EMMA: Efficient Visual Alignment in Multi-Modal LLMs

Sara Ghazanfari,Alexandre Araujo,Prashanth Krishnamurthy,Siddharth Garg,Farshad Khorrami
2024-10-03
Abstract:Multi-modal Large Language Models (MLLMs) have recently exhibited impressive general-purpose capabilities by leveraging vision foundation models to encode the core concepts of images into representations. These are then combined with instructions and processed by the language model to generate high-quality responses. Despite significant progress in enhancing the language component, challenges persist in optimally fusing visual encodings within the language model for task-specific adaptability. Recent research has focused on improving this fusion through modality adaptation modules but at the cost of significantly increased model complexity and training data needs. In this paper, we propose EMMA (Efficient Multi-Modal Adaptation), a lightweight cross-modality module designed to efficiently fuse visual and textual encodings, generating instruction-aware visual representations for the language model. Our key contributions include: (1) an efficient early fusion mechanism that integrates vision and language representations with minimal added parameters (less than 0.2% increase in model size), (2) an in-depth interpretability analysis that sheds light on the internal mechanisms of the proposed method; (3) comprehensive experiments that demonstrate notable improvements on both specialized and general benchmarks for MLLMs. Empirical results show that EMMA boosts performance across multiple tasks by up to 9.3% while significantly improving robustness against hallucinations. Our code is available at <a class="link-external link-https" href="https://github.com/SaraGhazanfari/EMMA" rel="external noopener nofollow">this https URL</a>
Computer Vision and Pattern Recognition,Computation and Language,Machine Learning
What problem does this paper attempt to address?

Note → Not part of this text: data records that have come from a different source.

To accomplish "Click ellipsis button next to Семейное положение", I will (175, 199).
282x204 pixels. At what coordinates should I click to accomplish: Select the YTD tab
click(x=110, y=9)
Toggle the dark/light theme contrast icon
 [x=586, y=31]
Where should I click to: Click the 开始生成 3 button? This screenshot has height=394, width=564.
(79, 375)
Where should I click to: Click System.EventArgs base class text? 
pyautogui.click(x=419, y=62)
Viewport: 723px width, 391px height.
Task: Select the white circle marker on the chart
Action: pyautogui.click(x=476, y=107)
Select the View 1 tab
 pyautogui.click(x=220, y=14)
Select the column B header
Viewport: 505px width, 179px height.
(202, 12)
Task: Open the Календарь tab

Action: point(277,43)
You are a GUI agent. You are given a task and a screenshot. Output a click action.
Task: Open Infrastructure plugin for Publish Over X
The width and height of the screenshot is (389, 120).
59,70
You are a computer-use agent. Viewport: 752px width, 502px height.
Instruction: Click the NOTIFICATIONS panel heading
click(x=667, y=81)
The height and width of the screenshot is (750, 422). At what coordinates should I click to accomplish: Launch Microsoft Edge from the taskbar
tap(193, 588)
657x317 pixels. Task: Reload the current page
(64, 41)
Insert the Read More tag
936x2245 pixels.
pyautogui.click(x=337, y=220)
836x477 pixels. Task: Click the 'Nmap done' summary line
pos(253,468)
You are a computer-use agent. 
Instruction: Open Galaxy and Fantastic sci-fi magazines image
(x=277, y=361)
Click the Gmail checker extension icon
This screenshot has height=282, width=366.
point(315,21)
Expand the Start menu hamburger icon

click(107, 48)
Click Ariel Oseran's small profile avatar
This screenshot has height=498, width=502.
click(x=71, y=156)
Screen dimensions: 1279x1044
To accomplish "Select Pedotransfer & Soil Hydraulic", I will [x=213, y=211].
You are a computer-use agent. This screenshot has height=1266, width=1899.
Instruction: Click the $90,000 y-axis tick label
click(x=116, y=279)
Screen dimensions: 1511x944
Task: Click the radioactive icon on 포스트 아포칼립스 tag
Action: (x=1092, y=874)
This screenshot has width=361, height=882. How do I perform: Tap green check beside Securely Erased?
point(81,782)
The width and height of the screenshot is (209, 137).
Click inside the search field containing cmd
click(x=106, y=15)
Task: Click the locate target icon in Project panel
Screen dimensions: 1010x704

This paper attempts to solve the problem of insufficiently optimized fusion of visual encoding and text encoding in multimodal large - language models (MLLMs). Specifically, the current state - of - the - art multimodal models face the following challenges when fusing visual feature encoding with language models: 1. **Static visual encoding**: Existing multimodal models usually rely on fixed visual feature encodings extracted from visual foundation models. These encodings are generated without considering specific instructions, making it difficult for the model to dynamically adapt to specific tasks or contexts. 2. **Increased complexity**: In order to improve the fusion of visual and text encodings, existing methods introduce complex modality adaptation modules, which significantly increase the complexity of the model and the amount of training data required. 3. **Limited performance improvement**: Despite the introduction of complex modules, the performance improvement is not obvious on many benchmark tests, and sometimes it is even inferior to the baseline model. To solve these problems, the paper proposes EMMA (Efficient Multi - Modal Adaptation), a lightweight cross - modal module aimed at efficiently fusing visual and text encodings to generate instruction - aware visual representations. The main contributions of EMMA include: 1. **Efficient early - fusion mechanism**: Early - fuse visual and language representations with minimal parameter increase (less than 0.2% growth in model size). 2. **In - depth interpretability analysis**: Provide a detailed analysis of the internal mechanisms of the proposed method, revealing how visual and text tokens are integrated. 3. **Comprehensive experimental verification**: Through a series of benchmark tests, show significant improvements of EMMA on dedicated and general - purpose benchmarks, especially in reducing hallucinations. In summary, the goal of this paper is to improve the performance of multimodal large - language models in visual and text fusion, and reduce the computational cost and the need for training data by proposing a more efficient and lightweight modality adaptation mechanism.